Required action: The records below are to be reproduced word for word.

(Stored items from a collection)
........

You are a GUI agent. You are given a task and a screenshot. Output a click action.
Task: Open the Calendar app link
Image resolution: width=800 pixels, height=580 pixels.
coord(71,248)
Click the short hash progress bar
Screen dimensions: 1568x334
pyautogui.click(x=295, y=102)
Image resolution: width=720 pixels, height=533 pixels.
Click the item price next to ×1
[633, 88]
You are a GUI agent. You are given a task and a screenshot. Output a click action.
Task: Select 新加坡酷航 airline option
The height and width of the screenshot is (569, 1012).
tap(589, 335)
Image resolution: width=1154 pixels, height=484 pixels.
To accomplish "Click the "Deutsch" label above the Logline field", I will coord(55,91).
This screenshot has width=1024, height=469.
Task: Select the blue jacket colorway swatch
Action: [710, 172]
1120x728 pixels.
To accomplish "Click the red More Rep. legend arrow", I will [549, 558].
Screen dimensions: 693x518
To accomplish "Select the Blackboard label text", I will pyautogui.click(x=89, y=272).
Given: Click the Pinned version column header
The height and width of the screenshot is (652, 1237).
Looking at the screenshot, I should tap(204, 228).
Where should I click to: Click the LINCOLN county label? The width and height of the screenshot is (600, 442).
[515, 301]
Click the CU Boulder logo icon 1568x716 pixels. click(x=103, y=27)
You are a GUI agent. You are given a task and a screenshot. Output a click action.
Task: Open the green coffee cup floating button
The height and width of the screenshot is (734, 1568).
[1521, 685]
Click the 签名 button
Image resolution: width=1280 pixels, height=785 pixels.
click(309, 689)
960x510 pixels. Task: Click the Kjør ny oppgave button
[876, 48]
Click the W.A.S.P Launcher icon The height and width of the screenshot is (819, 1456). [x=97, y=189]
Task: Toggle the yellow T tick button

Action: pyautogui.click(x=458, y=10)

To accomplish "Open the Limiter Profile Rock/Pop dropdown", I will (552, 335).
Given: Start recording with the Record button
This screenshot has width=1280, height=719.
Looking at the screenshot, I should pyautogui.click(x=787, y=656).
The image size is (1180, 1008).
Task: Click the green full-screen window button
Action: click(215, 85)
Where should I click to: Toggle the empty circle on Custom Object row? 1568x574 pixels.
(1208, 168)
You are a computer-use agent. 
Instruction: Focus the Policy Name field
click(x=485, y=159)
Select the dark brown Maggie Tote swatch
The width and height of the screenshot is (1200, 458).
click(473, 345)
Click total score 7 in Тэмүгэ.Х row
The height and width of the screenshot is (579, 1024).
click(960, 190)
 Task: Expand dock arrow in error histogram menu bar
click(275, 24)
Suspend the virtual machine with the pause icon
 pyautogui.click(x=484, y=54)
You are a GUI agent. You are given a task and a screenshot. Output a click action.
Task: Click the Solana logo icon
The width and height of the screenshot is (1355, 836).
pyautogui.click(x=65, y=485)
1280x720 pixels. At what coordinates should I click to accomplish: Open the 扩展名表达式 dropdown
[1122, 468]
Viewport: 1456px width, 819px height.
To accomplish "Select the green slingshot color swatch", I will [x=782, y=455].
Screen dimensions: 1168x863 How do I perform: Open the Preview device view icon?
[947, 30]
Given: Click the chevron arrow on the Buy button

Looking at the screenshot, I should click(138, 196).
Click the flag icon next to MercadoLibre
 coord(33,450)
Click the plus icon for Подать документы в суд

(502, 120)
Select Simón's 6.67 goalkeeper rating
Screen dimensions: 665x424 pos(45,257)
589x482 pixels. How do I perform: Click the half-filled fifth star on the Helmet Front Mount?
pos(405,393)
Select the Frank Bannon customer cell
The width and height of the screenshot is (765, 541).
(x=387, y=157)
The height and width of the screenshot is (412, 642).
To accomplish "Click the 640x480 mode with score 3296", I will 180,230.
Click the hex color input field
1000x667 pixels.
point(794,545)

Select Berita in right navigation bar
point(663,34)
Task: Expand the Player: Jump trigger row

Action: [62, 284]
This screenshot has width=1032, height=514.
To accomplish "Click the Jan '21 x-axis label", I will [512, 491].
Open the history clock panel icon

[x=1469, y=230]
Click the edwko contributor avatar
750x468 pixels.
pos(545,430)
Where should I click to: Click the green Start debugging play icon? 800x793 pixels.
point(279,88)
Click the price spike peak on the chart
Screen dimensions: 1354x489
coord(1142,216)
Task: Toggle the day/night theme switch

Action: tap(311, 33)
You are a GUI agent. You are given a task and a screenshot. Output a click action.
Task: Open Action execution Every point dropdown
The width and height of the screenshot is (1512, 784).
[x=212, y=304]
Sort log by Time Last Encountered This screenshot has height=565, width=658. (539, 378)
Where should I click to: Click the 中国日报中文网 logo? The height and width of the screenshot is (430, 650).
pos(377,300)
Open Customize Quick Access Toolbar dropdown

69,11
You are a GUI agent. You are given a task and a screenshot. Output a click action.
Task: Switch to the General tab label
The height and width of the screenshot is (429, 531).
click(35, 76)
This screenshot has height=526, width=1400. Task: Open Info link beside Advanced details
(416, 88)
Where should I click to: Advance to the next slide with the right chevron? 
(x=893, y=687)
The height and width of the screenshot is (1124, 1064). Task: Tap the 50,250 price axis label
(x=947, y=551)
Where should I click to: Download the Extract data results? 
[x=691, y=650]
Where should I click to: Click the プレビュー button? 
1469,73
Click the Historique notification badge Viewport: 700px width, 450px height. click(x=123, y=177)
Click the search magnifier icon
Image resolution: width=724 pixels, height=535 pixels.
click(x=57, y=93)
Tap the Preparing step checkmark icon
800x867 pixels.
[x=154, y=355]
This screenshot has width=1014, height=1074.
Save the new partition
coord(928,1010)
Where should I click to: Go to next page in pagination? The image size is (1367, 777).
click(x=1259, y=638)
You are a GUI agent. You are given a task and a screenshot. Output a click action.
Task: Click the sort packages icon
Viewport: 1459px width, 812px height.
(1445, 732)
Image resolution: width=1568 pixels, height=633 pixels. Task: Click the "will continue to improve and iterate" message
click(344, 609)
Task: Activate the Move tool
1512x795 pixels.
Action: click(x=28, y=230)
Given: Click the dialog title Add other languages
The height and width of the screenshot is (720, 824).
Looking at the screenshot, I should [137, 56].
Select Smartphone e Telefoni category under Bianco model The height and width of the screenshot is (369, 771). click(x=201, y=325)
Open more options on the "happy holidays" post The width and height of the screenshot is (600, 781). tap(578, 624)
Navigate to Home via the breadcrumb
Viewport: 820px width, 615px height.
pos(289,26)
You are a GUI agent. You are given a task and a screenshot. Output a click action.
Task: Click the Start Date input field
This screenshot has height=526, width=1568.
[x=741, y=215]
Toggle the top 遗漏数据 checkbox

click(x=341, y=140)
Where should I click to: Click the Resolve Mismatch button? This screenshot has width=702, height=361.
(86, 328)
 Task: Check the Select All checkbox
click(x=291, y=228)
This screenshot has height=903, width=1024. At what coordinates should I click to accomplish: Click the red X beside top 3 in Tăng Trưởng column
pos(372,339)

........

Completed exercise:
You are a GUI agent. You are given a task and a screenshot. Output a click action.
Task: Open the Calendar app link
Image resolution: width=800 pixels, height=580 pixels.
coord(71,248)
Click the short hash progress bar
Screen dimensions: 1568x334
pyautogui.click(x=295, y=102)
Image resolution: width=720 pixels, height=533 pixels.
Click the item price next to ×1
[633, 88]
You are a GUI agent. You are given a task and a screenshot. Output a click action.
Task: Select 新加坡酷航 airline option
The height and width of the screenshot is (569, 1012).
tap(589, 335)
Image resolution: width=1154 pixels, height=484 pixels.
To accomplish "Click the "Deutsch" label above the Logline field", I will coord(55,91).
This screenshot has width=1024, height=469.
Task: Select the blue jacket colorway swatch
Action: [710, 172]
1120x728 pixels.
To accomplish "Click the red More Rep. legend arrow", I will [549, 558].
Screen dimensions: 693x518
To accomplish "Select the Blackboard label text", I will pyautogui.click(x=89, y=272).
Given: Click the Pinned version column header
The height and width of the screenshot is (652, 1237).
Looking at the screenshot, I should tap(204, 228).
Where should I click to: Click the LINCOLN county label? The width and height of the screenshot is (600, 442).
[515, 301]
Click the CU Boulder logo icon 1568x716 pixels. click(x=103, y=27)
You are a GUI agent. You are given a task and a screenshot. Output a click action.
Task: Open the green coffee cup floating button
The height and width of the screenshot is (734, 1568).
[1521, 685]
Click the 签名 button
Image resolution: width=1280 pixels, height=785 pixels.
click(309, 689)
960x510 pixels. Task: Click the Kjør ny oppgave button
[876, 48]
Click the W.A.S.P Launcher icon The height and width of the screenshot is (819, 1456). [x=97, y=189]
Task: Toggle the yellow T tick button

Action: pyautogui.click(x=458, y=10)

To accomplish "Open the Limiter Profile Rock/Pop dropdown", I will (552, 335).
Given: Start recording with the Record button
This screenshot has width=1280, height=719.
Looking at the screenshot, I should pyautogui.click(x=787, y=656).
The image size is (1180, 1008).
Task: Click the green full-screen window button
Action: click(215, 85)
Where should I click to: Toggle the empty circle on Custom Object row? 1568x574 pixels.
(1208, 168)
You are a computer-use agent. 
Instruction: Focus the Policy Name field
click(x=485, y=159)
Select the dark brown Maggie Tote swatch
The width and height of the screenshot is (1200, 458).
click(473, 345)
Click total score 7 in Тэмүгэ.Х row
The height and width of the screenshot is (579, 1024).
click(960, 190)
 Task: Expand dock arrow in error histogram menu bar
click(275, 24)
Suspend the virtual machine with the pause icon
 pyautogui.click(x=484, y=54)
You are a GUI agent. You are given a task and a screenshot. Output a click action.
Task: Click the Solana logo icon
The width and height of the screenshot is (1355, 836).
pyautogui.click(x=65, y=485)
1280x720 pixels. At what coordinates should I click to accomplish: Open the 扩展名表达式 dropdown
[1122, 468]
Viewport: 1456px width, 819px height.
To accomplish "Select the green slingshot color swatch", I will [x=782, y=455].
Screen dimensions: 1168x863 How do I perform: Open the Preview device view icon?
[947, 30]
Given: Click the chevron arrow on the Buy button

Looking at the screenshot, I should click(138, 196).
Click the flag icon next to MercadoLibre
 coord(33,450)
Click the plus icon for Подать документы в суд

(502, 120)
Select Simón's 6.67 goalkeeper rating
Screen dimensions: 665x424 pos(45,257)
589x482 pixels. How do I perform: Click the half-filled fifth star on the Helmet Front Mount?
pos(405,393)
Select the Frank Bannon customer cell
The width and height of the screenshot is (765, 541).
(x=387, y=157)
The height and width of the screenshot is (412, 642).
To accomplish "Click the 640x480 mode with score 3296", I will 180,230.
Click the hex color input field
1000x667 pixels.
point(794,545)

Select Berita in right navigation bar
point(663,34)
Task: Expand the Player: Jump trigger row

Action: [62, 284]
This screenshot has width=1032, height=514.
To accomplish "Click the Jan '21 x-axis label", I will [512, 491].
Open the history clock panel icon

[x=1469, y=230]
Click the edwko contributor avatar
750x468 pixels.
pos(545,430)
Where should I click to: Click the green Start debugging play icon? 800x793 pixels.
point(279,88)
Click the price spike peak on the chart
Screen dimensions: 1354x489
coord(1142,216)
Task: Toggle the day/night theme switch

Action: tap(311, 33)
You are a GUI agent. You are given a task and a screenshot. Output a click action.
Task: Open Action execution Every point dropdown
The width and height of the screenshot is (1512, 784).
[x=212, y=304]
Sort log by Time Last Encountered This screenshot has height=565, width=658. (539, 378)
Where should I click to: Click the 中国日报中文网 logo? The height and width of the screenshot is (430, 650).
pos(377,300)
Open Customize Quick Access Toolbar dropdown

69,11
You are a GUI agent. You are given a task and a screenshot. Output a click action.
Task: Switch to the General tab label
The height and width of the screenshot is (429, 531).
click(35, 76)
This screenshot has height=526, width=1400. Task: Open Info link beside Advanced details
(416, 88)
Where should I click to: Advance to the next slide with the right chevron? 
(x=893, y=687)
The height and width of the screenshot is (1124, 1064). Task: Tap the 50,250 price axis label
(x=947, y=551)
Where should I click to: Download the Extract data results? 
[x=691, y=650]
Where should I click to: Click the プレビュー button? 
1469,73
Click the Historique notification badge Viewport: 700px width, 450px height. click(x=123, y=177)
Click the search magnifier icon
Image resolution: width=724 pixels, height=535 pixels.
click(x=57, y=93)
Tap the Preparing step checkmark icon
800x867 pixels.
[x=154, y=355]
This screenshot has width=1014, height=1074.
Save the new partition
coord(928,1010)
Where should I click to: Go to next page in pagination? The image size is (1367, 777).
click(x=1259, y=638)
You are a GUI agent. You are given a task and a screenshot. Output a click action.
Task: Click the sort packages icon
Viewport: 1459px width, 812px height.
(1445, 732)
Image resolution: width=1568 pixels, height=633 pixels. Task: Click the "will continue to improve and iterate" message
click(344, 609)
Task: Activate the Move tool
1512x795 pixels.
Action: click(x=28, y=230)
Given: Click the dialog title Add other languages
The height and width of the screenshot is (720, 824).
Looking at the screenshot, I should [137, 56].
Select Smartphone e Telefoni category under Bianco model The height and width of the screenshot is (369, 771). click(x=201, y=325)
Open more options on the "happy holidays" post The width and height of the screenshot is (600, 781). tap(578, 624)
Navigate to Home via the breadcrumb
Viewport: 820px width, 615px height.
pos(289,26)
You are a GUI agent. You are given a task and a screenshot. Output a click action.
Task: Click the Start Date input field
This screenshot has height=526, width=1568.
[x=741, y=215]
Toggle the top 遗漏数据 checkbox

click(x=341, y=140)
Where should I click to: Click the Resolve Mismatch button? This screenshot has width=702, height=361.
(86, 328)
 Task: Check the Select All checkbox
click(x=291, y=228)
This screenshot has height=903, width=1024. At what coordinates should I click to accomplish: Click the red X beside top 3 in Tăng Trưởng column
pos(372,339)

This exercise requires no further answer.